*Data supplied*.
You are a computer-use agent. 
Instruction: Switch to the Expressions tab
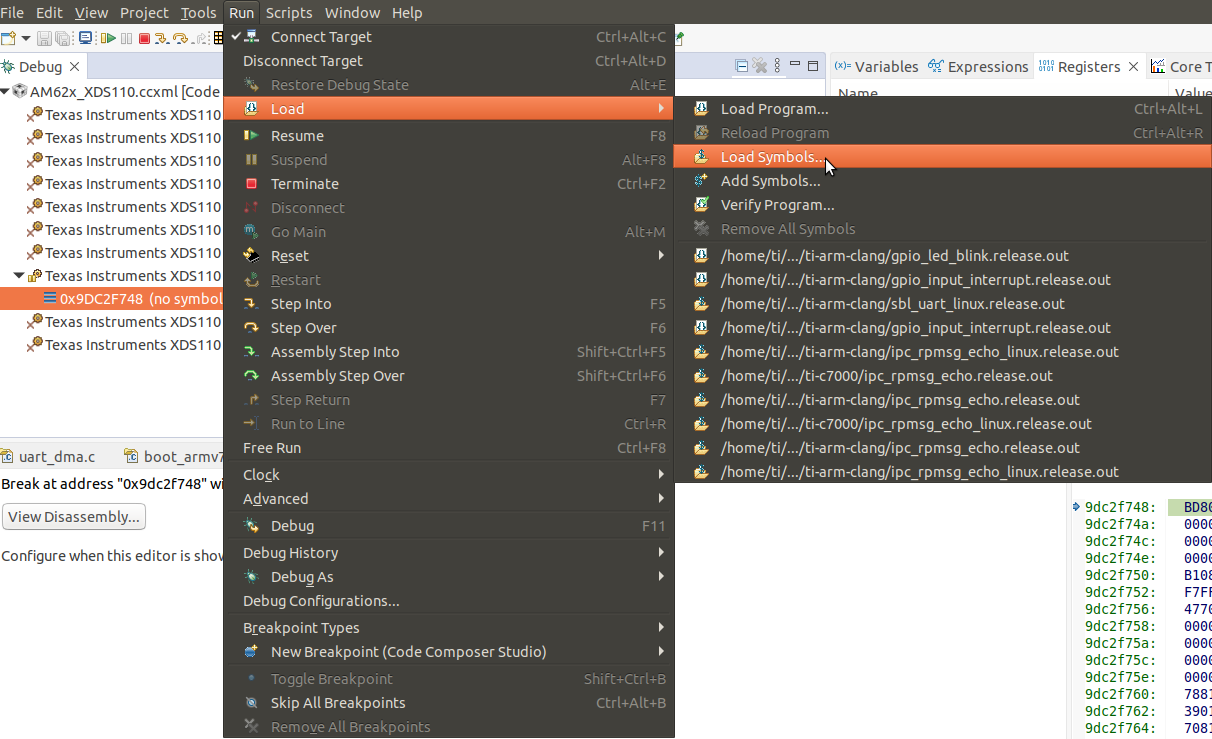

--

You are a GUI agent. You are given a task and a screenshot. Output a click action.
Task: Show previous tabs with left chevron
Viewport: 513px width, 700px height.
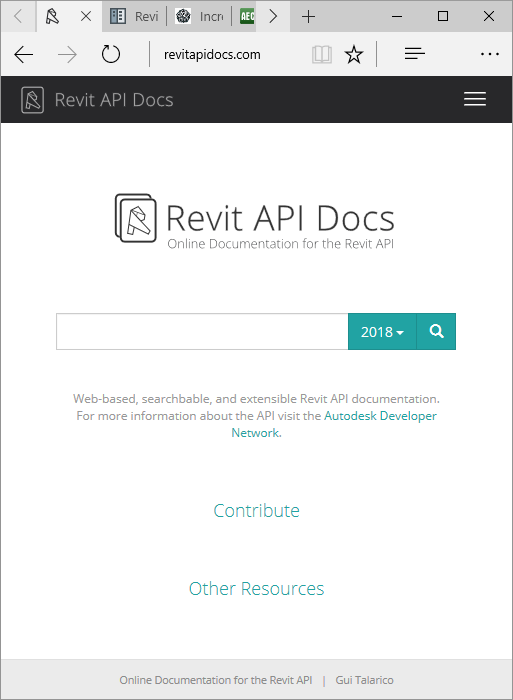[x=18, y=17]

*Problem details*. Report every line of the preceding listing where the string "agent" occurs.

*Reply*.
You are a computer-use agent. 
You are a GUI agent. You are given a task and a screenshot. Output a click action.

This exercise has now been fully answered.